T.G. was stillborn on Jan. 21, 2016 at 27 weeks, just days after Austin and his wife, Kelly, learned that their son had no heartbeat.

Troy Austin

“The day you find out your child has passed isn’t the day of labor, well not in our instance,” Austin says. “After a few emotionally painful days, you go to the hospital to give birth, knowing that your [baby] isn’t coming home to his room. His clothes are not needed, his cot an empty space.”

Austin says he decided to run the marathon alongside his friend, for his charity T.G.’s Legacy. And while completing the marathon wasn’t a tough task for the triathlete, the emotional strain of the race was more difficult, Austin says.

“There was a group of young ladies in tutus running in the half marathon … as they ran past us they joked about the empty stroller,” Austin recalls. “It wasn’t till my friend said my son was dead that they stopped the jesting … that was tough hearing the words, ‘his son is dead.’ ”

Troy Austin

Austin says that during the race, other runners yelled quips like, “Hey, mate! You lost your kid?” and “Are you picking your kid up on the final lap?” He says although the comments were difficult to deal with, his purpose was to draw attention and raise awareness —”I still would have done everything exactly the same.”

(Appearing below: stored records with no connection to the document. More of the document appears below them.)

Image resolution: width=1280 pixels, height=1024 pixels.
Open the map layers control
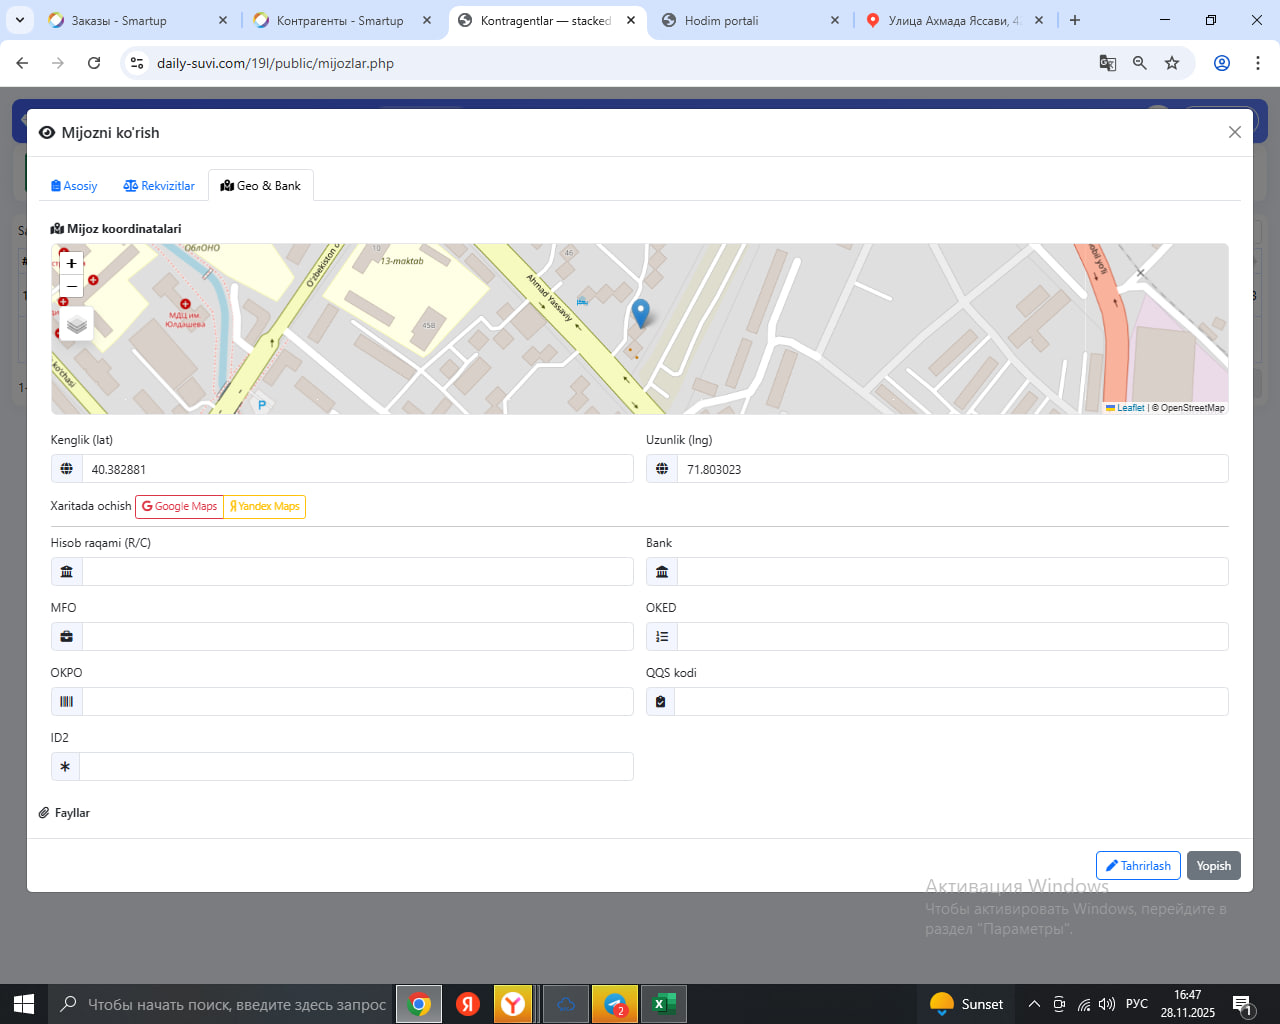[77, 324]

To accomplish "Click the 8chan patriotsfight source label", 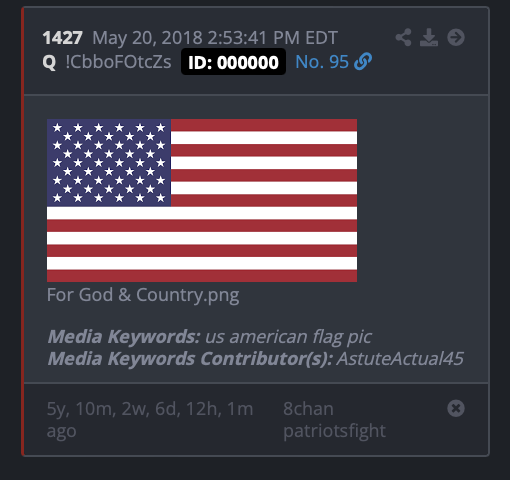I will [x=334, y=419].
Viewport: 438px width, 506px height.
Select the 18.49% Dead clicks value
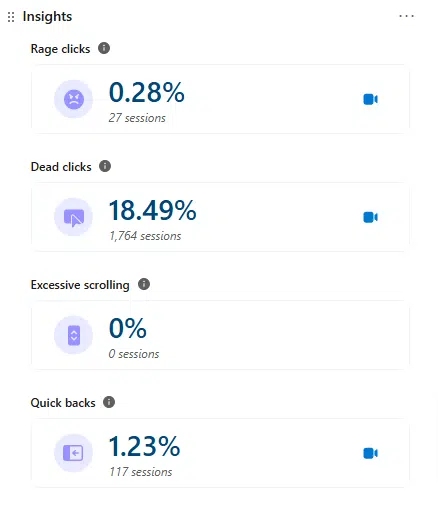pyautogui.click(x=153, y=210)
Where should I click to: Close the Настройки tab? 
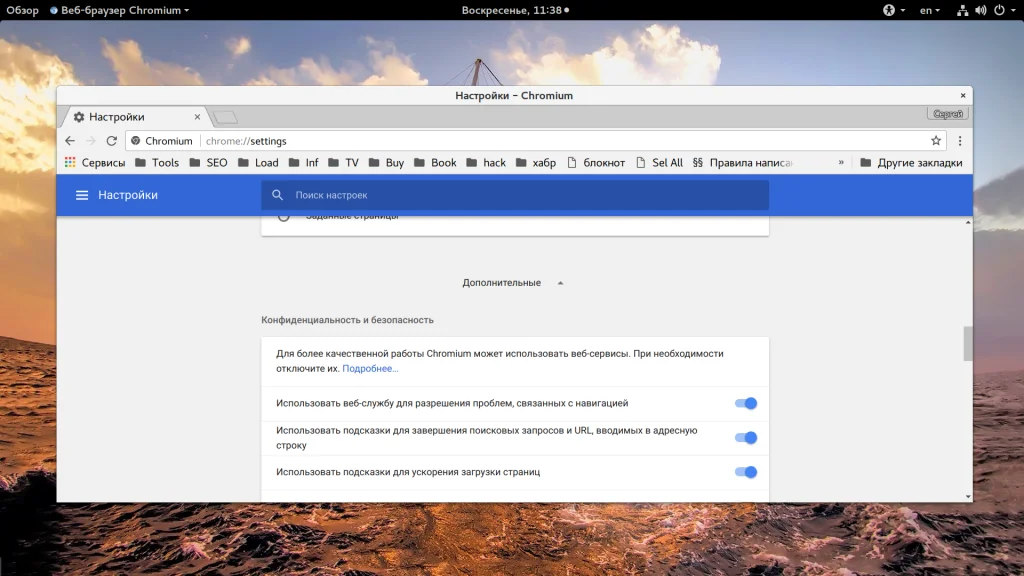(198, 117)
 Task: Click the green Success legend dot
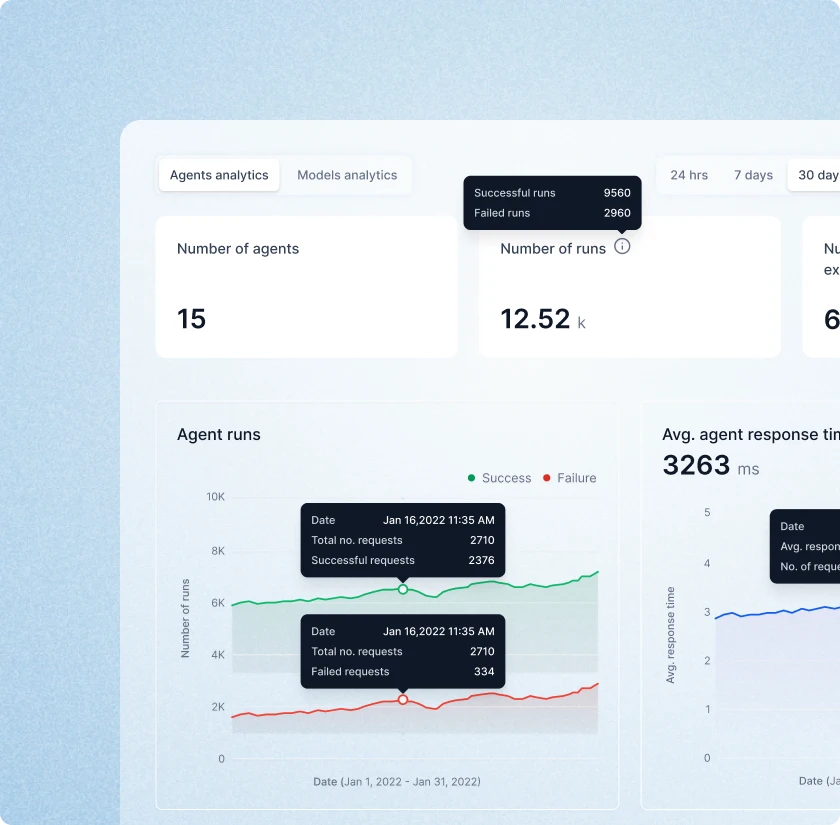[471, 478]
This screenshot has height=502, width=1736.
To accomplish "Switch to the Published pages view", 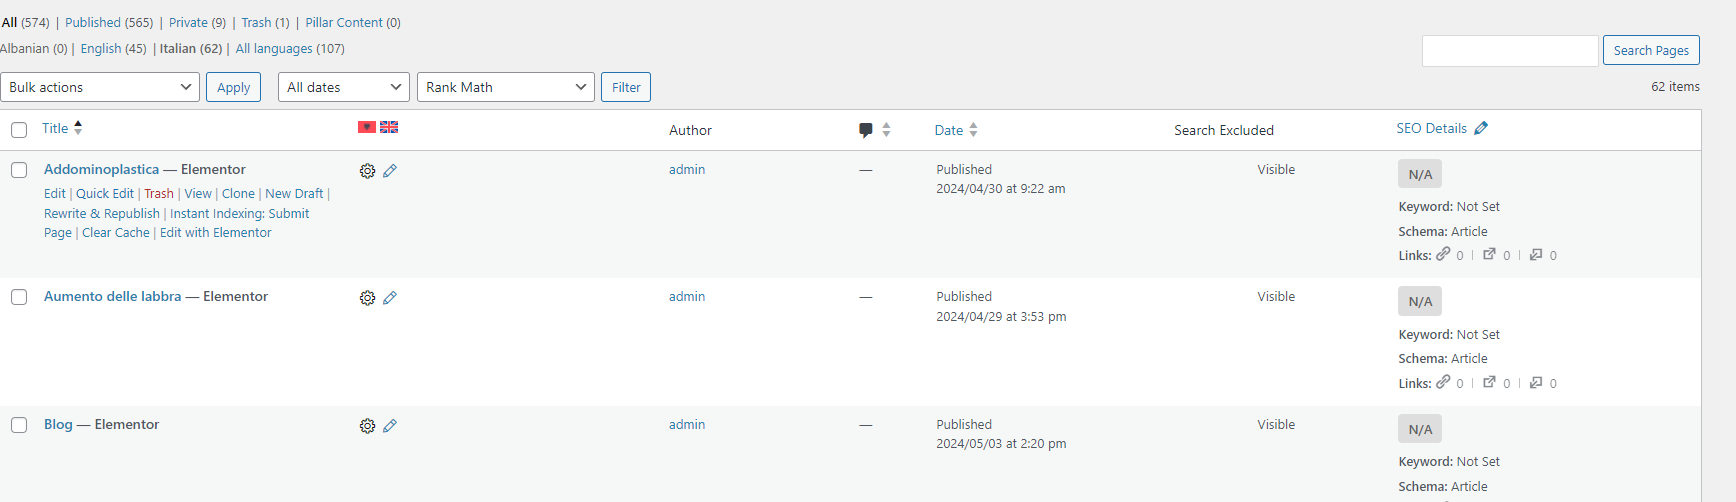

T.G. was Austin’s first child with Kelly, a 34-year-old high school teacher. The love birds, who have been married for 13 years, were ecstatic about becoming parents.

“We went along to our normal check-up. When we went we were happy — ready to see out little boy kicking away and active like he always was,” Austin tells PEOPLE. “When the ultrasound started, the doctor went for the heartbeat first. After searching around, he said, ‘I can’t find a heartbeat.’ That’s it. Until that moment, we had no idea about stillbirth.”

Troy Austin

Austin says little T.G. was “sweet” and “innocent” at birth, noting that he and Kelly cuddled the baby before the doctors took the boy away. Austin describes his and Kelly’s pain as an “ongoing grief.”

They welcomed their second child, Samuel, earlier this year and Austin says he and Kelly consider themselves to be parents of two. The recent pregnancy wasn’t easy for the couple though. Austin says he and Kelly were “scared, nervous and excited” about welcoming now 4-month-old Samuel.

“We spent most of the pregnancy worrying we would lose Samuel,” he tells PEOPLE. “We know nothing is certain so until I heard him cry for the first time, anxiety was a close friend.”